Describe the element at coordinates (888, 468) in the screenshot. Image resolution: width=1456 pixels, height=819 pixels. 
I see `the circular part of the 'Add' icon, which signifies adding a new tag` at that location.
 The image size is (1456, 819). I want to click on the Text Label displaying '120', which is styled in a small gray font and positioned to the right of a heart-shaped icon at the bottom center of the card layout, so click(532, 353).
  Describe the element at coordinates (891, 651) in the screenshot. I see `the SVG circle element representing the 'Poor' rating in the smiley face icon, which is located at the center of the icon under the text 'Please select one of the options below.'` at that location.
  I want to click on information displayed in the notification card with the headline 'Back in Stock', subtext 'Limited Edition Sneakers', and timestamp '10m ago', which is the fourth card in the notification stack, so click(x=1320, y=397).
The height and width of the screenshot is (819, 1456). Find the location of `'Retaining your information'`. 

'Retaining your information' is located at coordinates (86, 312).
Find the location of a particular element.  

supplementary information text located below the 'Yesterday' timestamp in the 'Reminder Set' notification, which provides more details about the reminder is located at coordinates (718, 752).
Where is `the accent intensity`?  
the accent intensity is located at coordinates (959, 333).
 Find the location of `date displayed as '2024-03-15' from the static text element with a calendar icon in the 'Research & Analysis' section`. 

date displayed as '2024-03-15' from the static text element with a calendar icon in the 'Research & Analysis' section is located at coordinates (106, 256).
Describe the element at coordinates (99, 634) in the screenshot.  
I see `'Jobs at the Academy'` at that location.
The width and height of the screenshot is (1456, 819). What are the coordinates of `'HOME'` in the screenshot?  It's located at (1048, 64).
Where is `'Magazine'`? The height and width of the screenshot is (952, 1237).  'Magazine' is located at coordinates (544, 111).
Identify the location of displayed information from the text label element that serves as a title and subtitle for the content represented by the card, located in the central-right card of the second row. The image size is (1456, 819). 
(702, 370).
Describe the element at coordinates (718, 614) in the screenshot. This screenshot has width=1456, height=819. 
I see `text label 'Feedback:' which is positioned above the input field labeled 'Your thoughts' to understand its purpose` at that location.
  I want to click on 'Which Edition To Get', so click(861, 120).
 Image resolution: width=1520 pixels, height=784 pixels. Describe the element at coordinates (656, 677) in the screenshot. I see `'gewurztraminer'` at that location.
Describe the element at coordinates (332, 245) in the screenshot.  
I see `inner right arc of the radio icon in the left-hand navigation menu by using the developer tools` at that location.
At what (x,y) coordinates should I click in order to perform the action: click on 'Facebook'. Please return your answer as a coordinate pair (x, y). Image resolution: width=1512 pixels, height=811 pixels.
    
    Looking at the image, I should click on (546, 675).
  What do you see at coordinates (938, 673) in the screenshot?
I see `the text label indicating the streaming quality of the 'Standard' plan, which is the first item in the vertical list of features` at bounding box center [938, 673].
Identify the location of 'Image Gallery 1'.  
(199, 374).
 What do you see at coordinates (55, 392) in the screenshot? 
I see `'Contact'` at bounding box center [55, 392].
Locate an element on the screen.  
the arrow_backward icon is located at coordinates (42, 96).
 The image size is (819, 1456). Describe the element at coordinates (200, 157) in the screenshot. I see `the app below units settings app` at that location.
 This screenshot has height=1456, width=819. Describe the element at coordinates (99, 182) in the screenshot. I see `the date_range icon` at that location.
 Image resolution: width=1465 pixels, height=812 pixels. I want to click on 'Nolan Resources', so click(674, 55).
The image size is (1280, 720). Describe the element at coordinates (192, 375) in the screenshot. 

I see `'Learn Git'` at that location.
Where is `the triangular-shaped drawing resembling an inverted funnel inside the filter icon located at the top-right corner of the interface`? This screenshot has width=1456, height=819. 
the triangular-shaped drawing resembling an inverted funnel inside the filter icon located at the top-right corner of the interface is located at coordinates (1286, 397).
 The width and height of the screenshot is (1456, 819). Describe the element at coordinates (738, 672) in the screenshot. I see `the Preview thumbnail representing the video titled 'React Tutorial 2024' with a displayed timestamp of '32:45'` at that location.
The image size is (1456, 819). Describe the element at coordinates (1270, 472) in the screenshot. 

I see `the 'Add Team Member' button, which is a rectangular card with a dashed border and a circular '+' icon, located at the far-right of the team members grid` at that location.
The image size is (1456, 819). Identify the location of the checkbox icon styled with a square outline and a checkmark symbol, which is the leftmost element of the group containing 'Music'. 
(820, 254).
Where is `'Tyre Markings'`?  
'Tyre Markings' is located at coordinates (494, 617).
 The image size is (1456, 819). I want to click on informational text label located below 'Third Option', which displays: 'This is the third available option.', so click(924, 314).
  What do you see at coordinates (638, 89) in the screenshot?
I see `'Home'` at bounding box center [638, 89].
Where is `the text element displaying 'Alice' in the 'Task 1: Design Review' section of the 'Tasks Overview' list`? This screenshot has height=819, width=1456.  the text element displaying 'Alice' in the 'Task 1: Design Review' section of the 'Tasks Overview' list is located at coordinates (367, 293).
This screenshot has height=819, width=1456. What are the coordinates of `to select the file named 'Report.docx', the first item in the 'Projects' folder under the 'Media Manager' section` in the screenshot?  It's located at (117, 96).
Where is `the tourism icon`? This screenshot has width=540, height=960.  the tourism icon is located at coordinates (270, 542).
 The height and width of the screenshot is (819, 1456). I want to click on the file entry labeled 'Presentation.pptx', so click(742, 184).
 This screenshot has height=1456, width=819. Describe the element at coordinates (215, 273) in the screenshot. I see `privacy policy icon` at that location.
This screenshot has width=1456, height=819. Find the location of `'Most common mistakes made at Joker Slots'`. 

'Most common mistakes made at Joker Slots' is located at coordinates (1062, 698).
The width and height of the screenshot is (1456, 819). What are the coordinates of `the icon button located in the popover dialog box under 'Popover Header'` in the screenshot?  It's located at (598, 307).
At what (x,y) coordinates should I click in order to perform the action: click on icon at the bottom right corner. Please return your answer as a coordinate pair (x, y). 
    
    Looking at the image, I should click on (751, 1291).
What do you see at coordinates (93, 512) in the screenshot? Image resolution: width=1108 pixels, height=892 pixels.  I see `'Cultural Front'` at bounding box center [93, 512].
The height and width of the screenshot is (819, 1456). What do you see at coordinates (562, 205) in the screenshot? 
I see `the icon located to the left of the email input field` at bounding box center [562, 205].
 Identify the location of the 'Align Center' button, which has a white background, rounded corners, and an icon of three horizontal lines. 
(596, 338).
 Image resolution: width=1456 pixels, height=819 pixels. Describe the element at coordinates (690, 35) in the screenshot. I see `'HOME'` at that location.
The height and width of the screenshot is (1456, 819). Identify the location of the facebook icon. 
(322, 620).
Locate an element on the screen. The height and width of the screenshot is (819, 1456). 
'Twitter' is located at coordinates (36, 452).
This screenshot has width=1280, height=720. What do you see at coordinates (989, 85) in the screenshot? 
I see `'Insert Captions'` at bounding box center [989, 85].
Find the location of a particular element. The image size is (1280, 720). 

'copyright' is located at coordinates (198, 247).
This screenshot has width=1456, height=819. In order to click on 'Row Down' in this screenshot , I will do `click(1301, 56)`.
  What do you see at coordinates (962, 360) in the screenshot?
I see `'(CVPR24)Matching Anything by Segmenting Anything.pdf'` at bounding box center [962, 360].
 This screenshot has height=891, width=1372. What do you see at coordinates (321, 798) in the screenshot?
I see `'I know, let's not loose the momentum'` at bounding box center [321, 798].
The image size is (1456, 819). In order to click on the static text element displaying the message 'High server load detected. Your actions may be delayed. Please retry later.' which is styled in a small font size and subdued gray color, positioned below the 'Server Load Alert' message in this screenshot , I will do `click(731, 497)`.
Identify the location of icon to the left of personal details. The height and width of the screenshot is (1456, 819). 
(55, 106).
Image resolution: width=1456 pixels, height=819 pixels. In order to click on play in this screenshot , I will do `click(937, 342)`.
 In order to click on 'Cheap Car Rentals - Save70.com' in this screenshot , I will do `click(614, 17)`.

▶ **Written task**
Could you rewrite the material from the line containing "What do you see at coordinates (962, 360)" through the end of the material, replacing "personal details" with "profile details" and keeping everything else the same?

▶ **Answer to the problem**
  What do you see at coordinates (962, 360) in the screenshot?
I see `'(CVPR24)Matching Anything by Segmenting Anything.pdf'` at bounding box center [962, 360].
 This screenshot has height=891, width=1372. What do you see at coordinates (321, 798) in the screenshot?
I see `'I know, let's not loose the momentum'` at bounding box center [321, 798].
The image size is (1456, 819). In order to click on the static text element displaying the message 'High server load detected. Your actions may be delayed. Please retry later.' which is styled in a small font size and subdued gray color, positioned below the 'Server Load Alert' message in this screenshot , I will do `click(731, 497)`.
Identify the location of icon to the left of profile details. The height and width of the screenshot is (1456, 819). 
(55, 106).
Image resolution: width=1456 pixels, height=819 pixels. In order to click on play in this screenshot , I will do `click(937, 342)`.
 In order to click on 'Cheap Car Rentals - Save70.com' in this screenshot , I will do `click(614, 17)`.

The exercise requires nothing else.